When compared to the History conception of Argument, it is the sub-components
of interpretation and data which are viewed distinctively. In respect to data,
there is a concern to root the discussion firmly within the confines of the
psychological literature rather than seeing the latter merely as a useful
resource upon which to draw. Interpretation also reflects this grounding in
the literature. As Barry puts it:
They want you to have your own views, but you need to sort of know every-
body else's first.
Despite these differences, nevertheless, the conceptions of Argument and of
Cogency, though they stem from different disciplines, share the common
characteristic of subordinating the sub-components of data and organisation to
that of interpretation. Whether interpretation takes the form of a consolidated
view, in Psychology, or of a distinctive position or p"oint of view, in History,
it is central and predominant. Data and organisation are servants to its
master.

# Records for processing
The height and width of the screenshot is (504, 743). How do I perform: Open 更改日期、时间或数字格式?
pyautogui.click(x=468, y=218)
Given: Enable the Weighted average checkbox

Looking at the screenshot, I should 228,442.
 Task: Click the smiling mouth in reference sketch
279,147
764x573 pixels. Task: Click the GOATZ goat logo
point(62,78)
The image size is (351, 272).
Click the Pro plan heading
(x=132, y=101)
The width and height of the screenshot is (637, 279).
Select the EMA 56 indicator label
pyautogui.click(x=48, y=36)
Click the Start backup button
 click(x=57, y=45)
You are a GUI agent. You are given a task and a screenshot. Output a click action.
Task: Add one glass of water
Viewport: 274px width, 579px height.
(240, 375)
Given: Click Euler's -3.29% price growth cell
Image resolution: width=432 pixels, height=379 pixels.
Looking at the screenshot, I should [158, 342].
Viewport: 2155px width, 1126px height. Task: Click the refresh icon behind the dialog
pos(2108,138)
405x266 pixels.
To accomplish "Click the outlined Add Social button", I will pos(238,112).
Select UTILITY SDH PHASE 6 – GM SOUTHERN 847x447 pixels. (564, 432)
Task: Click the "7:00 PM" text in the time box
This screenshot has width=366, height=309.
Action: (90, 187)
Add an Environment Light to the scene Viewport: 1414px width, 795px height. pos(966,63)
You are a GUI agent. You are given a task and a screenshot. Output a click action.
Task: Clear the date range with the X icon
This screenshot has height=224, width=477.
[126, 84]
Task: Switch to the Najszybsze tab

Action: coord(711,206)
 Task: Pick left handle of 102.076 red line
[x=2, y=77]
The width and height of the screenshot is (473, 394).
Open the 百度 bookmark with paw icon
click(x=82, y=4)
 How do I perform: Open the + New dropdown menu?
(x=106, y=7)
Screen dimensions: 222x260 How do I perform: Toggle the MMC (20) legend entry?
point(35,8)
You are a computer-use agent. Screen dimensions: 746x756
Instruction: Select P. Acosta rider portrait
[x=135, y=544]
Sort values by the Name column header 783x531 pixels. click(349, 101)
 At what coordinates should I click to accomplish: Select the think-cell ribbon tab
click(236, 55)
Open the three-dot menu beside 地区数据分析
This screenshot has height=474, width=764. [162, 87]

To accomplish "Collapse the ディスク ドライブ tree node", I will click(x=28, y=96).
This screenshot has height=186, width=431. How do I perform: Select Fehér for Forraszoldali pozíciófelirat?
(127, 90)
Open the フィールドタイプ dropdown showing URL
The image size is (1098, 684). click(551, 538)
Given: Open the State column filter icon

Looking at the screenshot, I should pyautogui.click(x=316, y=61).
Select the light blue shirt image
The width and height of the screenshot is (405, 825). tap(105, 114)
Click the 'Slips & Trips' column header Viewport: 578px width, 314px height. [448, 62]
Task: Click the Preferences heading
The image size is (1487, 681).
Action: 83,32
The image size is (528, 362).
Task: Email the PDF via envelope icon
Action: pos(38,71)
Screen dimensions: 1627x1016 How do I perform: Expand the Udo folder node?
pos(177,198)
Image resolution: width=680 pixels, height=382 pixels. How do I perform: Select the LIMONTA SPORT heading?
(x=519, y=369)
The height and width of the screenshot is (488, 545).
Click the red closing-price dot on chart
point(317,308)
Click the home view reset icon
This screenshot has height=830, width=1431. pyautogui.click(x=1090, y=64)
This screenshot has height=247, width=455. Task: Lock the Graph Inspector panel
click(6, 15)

# Exercise 1
Copy the records verbatim, from the line containing "Open the three-dot menu beside 地区数据分析" through the last line of the records, including both.
# Exercise 2
Write the next part of the passage about how History and Psychology conceive of argument, beginning after its final sentence.

# Task result 1
Open the three-dot menu beside 地区数据分析
This screenshot has height=474, width=764. [162, 87]

To accomplish "Collapse the ディスク ドライブ tree node", I will click(x=28, y=96).
This screenshot has height=186, width=431. How do I perform: Select Fehér for Forraszoldali pozíciófelirat?
(127, 90)
Open the フィールドタイプ dropdown showing URL
The image size is (1098, 684). click(551, 538)
Given: Open the State column filter icon

Looking at the screenshot, I should pyautogui.click(x=316, y=61).
Select the light blue shirt image
The width and height of the screenshot is (405, 825). tap(105, 114)
Click the 'Slips & Trips' column header Viewport: 578px width, 314px height. [448, 62]
Task: Click the Preferences heading
The image size is (1487, 681).
Action: 83,32
The image size is (528, 362).
Task: Email the PDF via envelope icon
Action: pos(38,71)
Screen dimensions: 1627x1016 How do I perform: Expand the Udo folder node?
pos(177,198)
Image resolution: width=680 pixels, height=382 pixels. How do I perform: Select the LIMONTA SPORT heading?
(x=519, y=369)
The height and width of the screenshot is (488, 545).
Click the red closing-price dot on chart
point(317,308)
Click the home view reset icon
This screenshot has height=830, width=1431. pyautogui.click(x=1090, y=64)
This screenshot has height=247, width=455. Task: Lock the Graph Inspector panel
click(6, 15)

# Task result 2
PLANNING
STRATEGIES
AND CONCEPTIONS
In outlining the four conceptions, we have shown that structurally they can be
paired across the two subject groups. In neither the History conception of
Arrangement nor in the Psychology conception of Relevance is interpretation
superordinate, and the sub-components of the global definition are viewed as
if each were self-contained. In the Argument conception of History and the
Cogency conception of Psychology, by contrast, the three sub-components are
interrelated, with data and organisation subordinated to interpretation.
Retaining these two pairings, we can look again at students' accounts of their
essay-writing procedures, focussing upon each of the five planning strategies
in turn.
The numbers of students following the 'no plan' strategy is small, but two
Psychology students provide a useful focus since they do not share the same
conception of essay-writing. Though the first of these, Barry, does not make
a plan, the interpretive emphasis of the Cogency conception is apparent:
I try and get it to stick together, so that it isn't just like a lot of
little extracts from books, it's like a coherent argument.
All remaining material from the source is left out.